• _Task description_
Arrange every line of the records below as a numbered list, dropping any blank lines.

Saved entries:
==========

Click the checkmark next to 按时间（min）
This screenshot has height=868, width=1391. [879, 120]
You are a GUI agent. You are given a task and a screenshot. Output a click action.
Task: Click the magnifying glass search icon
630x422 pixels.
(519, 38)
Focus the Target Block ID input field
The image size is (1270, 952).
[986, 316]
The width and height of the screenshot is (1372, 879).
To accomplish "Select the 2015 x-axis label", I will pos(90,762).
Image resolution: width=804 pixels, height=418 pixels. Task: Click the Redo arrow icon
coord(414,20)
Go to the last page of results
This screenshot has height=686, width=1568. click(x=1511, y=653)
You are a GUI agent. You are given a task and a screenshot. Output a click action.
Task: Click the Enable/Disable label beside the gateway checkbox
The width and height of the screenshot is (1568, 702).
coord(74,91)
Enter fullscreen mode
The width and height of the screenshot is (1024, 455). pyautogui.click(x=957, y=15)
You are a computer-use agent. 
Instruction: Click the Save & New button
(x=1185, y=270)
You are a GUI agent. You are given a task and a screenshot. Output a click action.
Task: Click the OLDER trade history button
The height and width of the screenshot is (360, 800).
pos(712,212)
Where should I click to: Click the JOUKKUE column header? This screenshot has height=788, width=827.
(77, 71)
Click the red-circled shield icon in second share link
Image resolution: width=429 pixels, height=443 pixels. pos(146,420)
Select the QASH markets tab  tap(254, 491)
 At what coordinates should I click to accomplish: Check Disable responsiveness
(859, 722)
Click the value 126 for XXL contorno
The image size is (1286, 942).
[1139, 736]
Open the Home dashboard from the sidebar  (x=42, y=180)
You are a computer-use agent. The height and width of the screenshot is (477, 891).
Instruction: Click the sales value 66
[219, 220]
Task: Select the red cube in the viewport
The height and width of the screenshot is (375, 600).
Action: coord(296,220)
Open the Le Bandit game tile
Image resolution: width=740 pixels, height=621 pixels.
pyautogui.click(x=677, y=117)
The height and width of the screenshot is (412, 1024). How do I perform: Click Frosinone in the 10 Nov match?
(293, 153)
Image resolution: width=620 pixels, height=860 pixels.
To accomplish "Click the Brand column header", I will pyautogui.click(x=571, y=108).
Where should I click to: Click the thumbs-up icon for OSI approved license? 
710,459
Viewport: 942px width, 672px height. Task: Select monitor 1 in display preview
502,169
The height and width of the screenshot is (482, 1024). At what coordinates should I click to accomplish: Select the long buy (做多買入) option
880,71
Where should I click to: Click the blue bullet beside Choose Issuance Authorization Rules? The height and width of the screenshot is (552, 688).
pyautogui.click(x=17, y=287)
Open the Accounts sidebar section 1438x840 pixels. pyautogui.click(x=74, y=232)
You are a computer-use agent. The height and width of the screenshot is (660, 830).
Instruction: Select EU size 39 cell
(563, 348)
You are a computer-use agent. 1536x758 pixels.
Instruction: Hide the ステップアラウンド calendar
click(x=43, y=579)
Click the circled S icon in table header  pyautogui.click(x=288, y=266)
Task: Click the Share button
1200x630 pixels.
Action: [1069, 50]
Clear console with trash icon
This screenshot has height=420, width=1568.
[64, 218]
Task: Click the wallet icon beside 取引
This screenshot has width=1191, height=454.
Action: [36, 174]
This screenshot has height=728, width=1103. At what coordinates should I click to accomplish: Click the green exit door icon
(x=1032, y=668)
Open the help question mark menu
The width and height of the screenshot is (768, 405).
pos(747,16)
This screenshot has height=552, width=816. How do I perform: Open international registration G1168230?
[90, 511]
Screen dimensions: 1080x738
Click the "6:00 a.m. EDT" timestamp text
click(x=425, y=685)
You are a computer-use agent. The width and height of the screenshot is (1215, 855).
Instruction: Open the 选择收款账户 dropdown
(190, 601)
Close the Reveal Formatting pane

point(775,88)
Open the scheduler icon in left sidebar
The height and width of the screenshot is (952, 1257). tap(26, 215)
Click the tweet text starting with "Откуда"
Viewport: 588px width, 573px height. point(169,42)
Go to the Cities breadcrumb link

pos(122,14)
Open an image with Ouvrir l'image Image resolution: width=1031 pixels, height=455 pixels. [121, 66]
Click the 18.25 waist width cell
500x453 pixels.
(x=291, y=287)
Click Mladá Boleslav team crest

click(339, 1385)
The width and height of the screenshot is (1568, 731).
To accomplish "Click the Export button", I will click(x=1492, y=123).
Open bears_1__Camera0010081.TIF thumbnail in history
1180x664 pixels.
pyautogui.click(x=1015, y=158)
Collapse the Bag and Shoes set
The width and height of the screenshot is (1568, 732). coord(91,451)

==========

• _Result for this exercise_
1. Click the checkmark next to 按时间（min）
2. This screenshot has height=868, width=1391. [879, 120]
3. You are a GUI agent. You are given a task and a screenshot. Output a click action.
4. Task: Click the magnifying glass search icon
5. 630x422 pixels.
6. (519, 38)
7. Focus the Target Block ID input field
8. The image size is (1270, 952).
9. [986, 316]
10. The width and height of the screenshot is (1372, 879).
11. To accomplish "Select the 2015 x-axis label", I will pos(90,762).
12. Image resolution: width=804 pixels, height=418 pixels. Task: Click the Redo arrow icon
13. coord(414,20)
14. Go to the last page of results
15. This screenshot has height=686, width=1568. click(x=1511, y=653)
16. You are a GUI agent. You are given a task and a screenshot. Output a click action.
17. Task: Click the Enable/Disable label beside the gateway checkbox
18. The width and height of the screenshot is (1568, 702).
19. coord(74,91)
20. Enter fullscreen mode
21. The width and height of the screenshot is (1024, 455). pyautogui.click(x=957, y=15)
22. You are a computer-use agent. 
23. Instruction: Click the Save & New button
24. (x=1185, y=270)
25. You are a GUI agent. You are given a task and a screenshot. Output a click action.
26. Task: Click the OLDER trade history button
27. The height and width of the screenshot is (360, 800).
28. pos(712,212)
29. Where should I click to: Click the JOUKKUE column header? This screenshot has height=788, width=827.
30. (77, 71)
31. Click the red-circled shield icon in second share link
32. Image resolution: width=429 pixels, height=443 pixels. pos(146,420)
33. Select the QASH markets tab  tap(254, 491)
34.  At what coordinates should I click to accomplish: Check Disable responsiveness
35. (859, 722)
36. Click the value 126 for XXL contorno
37. The image size is (1286, 942).
38. [1139, 736]
39. Open the Home dashboard from the sidebar  (x=42, y=180)
40. You are a computer-use agent. The height and width of the screenshot is (477, 891).
41. Instruction: Click the sales value 66
42. [219, 220]
43. Task: Select the red cube in the viewport
44. The height and width of the screenshot is (375, 600).
45. Action: coord(296,220)
46. Open the Le Bandit game tile
47. Image resolution: width=740 pixels, height=621 pixels.
48. pyautogui.click(x=677, y=117)
49. The height and width of the screenshot is (412, 1024). How do I perform: Click Frosinone in the 10 Nov match?
50. (293, 153)
51. Image resolution: width=620 pixels, height=860 pixels.
52. To accomplish "Click the Brand column header", I will pyautogui.click(x=571, y=108).
53. Where should I click to: Click the thumbs-up icon for OSI approved license? 
54. 710,459
55. Viewport: 942px width, 672px height. Task: Select monitor 1 in display preview
56. 502,169
57. The height and width of the screenshot is (482, 1024). At what coordinates should I click to accomplish: Select the long buy (做多買入) option
58. 880,71
59. Where should I click to: Click the blue bullet beside Choose Issuance Authorization Rules? The height and width of the screenshot is (552, 688).
60. pyautogui.click(x=17, y=287)
61. Open the Accounts sidebar section 1438x840 pixels. pyautogui.click(x=74, y=232)
62. You are a computer-use agent. The height and width of the screenshot is (660, 830).
63. Instruction: Select EU size 39 cell
64. (563, 348)
65. You are a computer-use agent. 1536x758 pixels.
66. Instruction: Hide the ステップアラウンド calendar
67. click(x=43, y=579)
68. Click the circled S icon in table header  pyautogui.click(x=288, y=266)
69. Task: Click the Share button
70. 1200x630 pixels.
71. Action: [1069, 50]
72. Clear console with trash icon
73. This screenshot has height=420, width=1568.
74. [64, 218]
75. Task: Click the wallet icon beside 取引
76. This screenshot has width=1191, height=454.
77. Action: [36, 174]
78. This screenshot has height=728, width=1103. At what coordinates should I click to accomplish: Click the green exit door icon
79. (x=1032, y=668)
80. Open the help question mark menu
81. The width and height of the screenshot is (768, 405).
82. pos(747,16)
83. This screenshot has height=552, width=816. How do I perform: Open international registration G1168230?
84. [90, 511]
85. Screen dimensions: 1080x738
86. Click the "6:00 a.m. EDT" timestamp text
87. click(x=425, y=685)
88. You are a computer-use agent. The width and height of the screenshot is (1215, 855).
89. Instruction: Open the 选择收款账户 dropdown
90. (190, 601)
91. Close the Reveal Formatting pane
92. point(775,88)
93. Open the scheduler icon in left sidebar
94. The height and width of the screenshot is (952, 1257). tap(26, 215)
95. Click the tweet text starting with "Откуда"
96. Viewport: 588px width, 573px height. point(169,42)
97. Go to the Cities breadcrumb link
98. pos(122,14)
99. Open an image with Ouvrir l'image Image resolution: width=1031 pixels, height=455 pixels. [121, 66]
100. Click the 18.25 waist width cell
101. 500x453 pixels.
102. (x=291, y=287)
103. Click Mladá Boleslav team crest
104. click(339, 1385)
105. The width and height of the screenshot is (1568, 731).
106. To accomplish "Click the Export button", I will click(x=1492, y=123).
107. Open bears_1__Camera0010081.TIF thumbnail in history
108. 1180x664 pixels.
109. pyautogui.click(x=1015, y=158)
110. Collapse the Bag and Shoes set
111. The width and height of the screenshot is (1568, 732). coord(91,451)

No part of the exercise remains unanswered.